* Text segment *
☆ ☆ ☆ ☆ ☆

A bond means you collect 1 billion isk from people. You then pay out 6% per month. So each month you pay 60 million isk in dividends (which gets divided among all the people who invested). At the end of 5 months you pay out the final 60 mil dividend then you pay out a 1 billion isk dividend. This is a repayment of the initial investment.
A share means you collect 1 billion isk from people. You then do your best to make a profit with this money. Each month you pay out a percentage of the profit you made. This percentage can vary depending on your plan, but generally you pay out 50-75% of it and keep 25-50% as personal profit. Lets say it is a 50/50 split. If you made 100 million isk the first month you would pay out 50 million isk as a dividend which is split between investors and you send your main 50 million isk. The next month if you make 300 million isk you would pay out 150 million isk in dividends and send 150 million to your main.
These are very basic examples and generally things get a bit more complicated.
ok cool simple good! I think i go for IPO when i am ready. Thanks for explaining this. Tho another question what can make this more complicated? wages and bills etc? or keeping track on performance? /me starting to think he sould ask this in EVE New Citizens Q&A LOL I |
 Shadarle |
Posted - 2007.11.04 19:55:00 - [ 56]
Originally by: Ezoran DuBlaidd i'm sure there are other examples of ventures that were more than a couple of billion isk and they were quite lucrative, PP's is the one that springs to mind.
PP's was not a very large venture. It has kind of been hyped up since it has ended. I honestly don't remember the exact size, but it was in the range of 10-20 billion I believe. It was not a "large" IPO by any means. Paying 15% on that much money is not impossible at all. But no one has ever payed back 10% or above on any large amount of money as far as I know. And by large I mean 50+ billion. The main reason I see for it is that there is no reason to do so. If I payed out 100% profits I could return such amounts with 100+ billion, I do it for myself. But generally people who are capable of this do not need public ISK. You're starting to hit the other end of the spectrum. The people who are great at making money have no need for outside financing. Why would anyone want to pay out 15% when they could just keep it all for themselves or even pay out 10% on a loan? Or just pay out 8-9% in an IPO and still be considered to be a great IPO by our standards today? |
 Shadarle |
Posted - 2007.11.04 20:01:00 - [ 57]
Originally by: northwesten ok cool simple good! I think i go for IPO when i am ready. Thanks for explaining this.
Tho another question what can make this more complicated? wages and bills etc? or keeping track on performance?

☆ ☆ ☆ ☆ ☆

* Required task 1 *
According to the forum thread, what percentage does a bond pay out each month?
* Required task 2 *
Retype the part of the forum thread starting at "A bond means" and ending at "the initial investment.", word for word.

* Raw data *
☆ ☆ ☆ ☆ ☆

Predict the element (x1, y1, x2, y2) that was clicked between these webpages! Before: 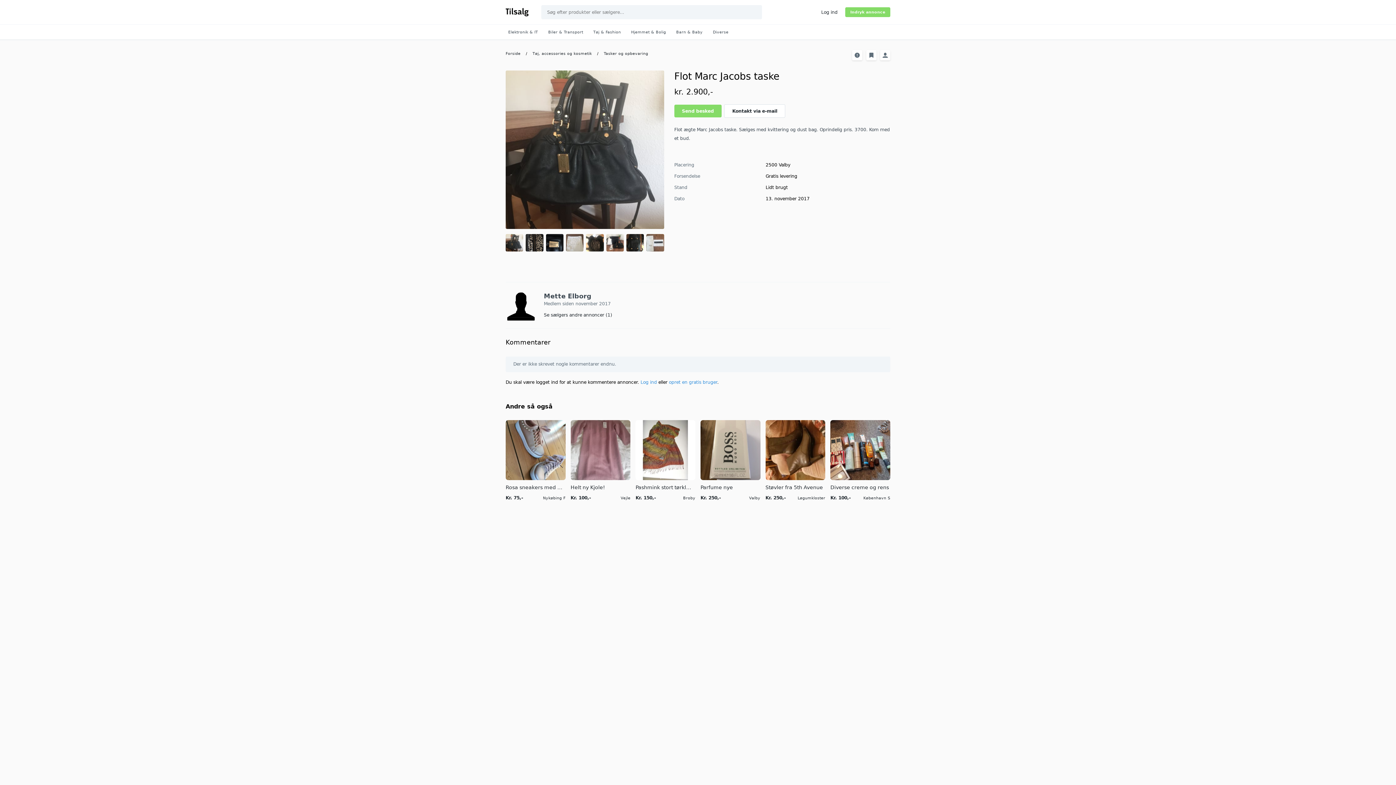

☆ ☆ ☆ ☆ ☆

* Task solution 1 *
6% per month.

* Task solution 2 *
A bond means you collect 1 billion isk from people. You then pay out 6% per month. So each month you pay 60 million isk in dividends (which gets divided among all the people who invested). At the end of 5 months you pay out the final 60 mil dividend then you pay out a 1 billion isk dividend. This is a repayment of the initial investment.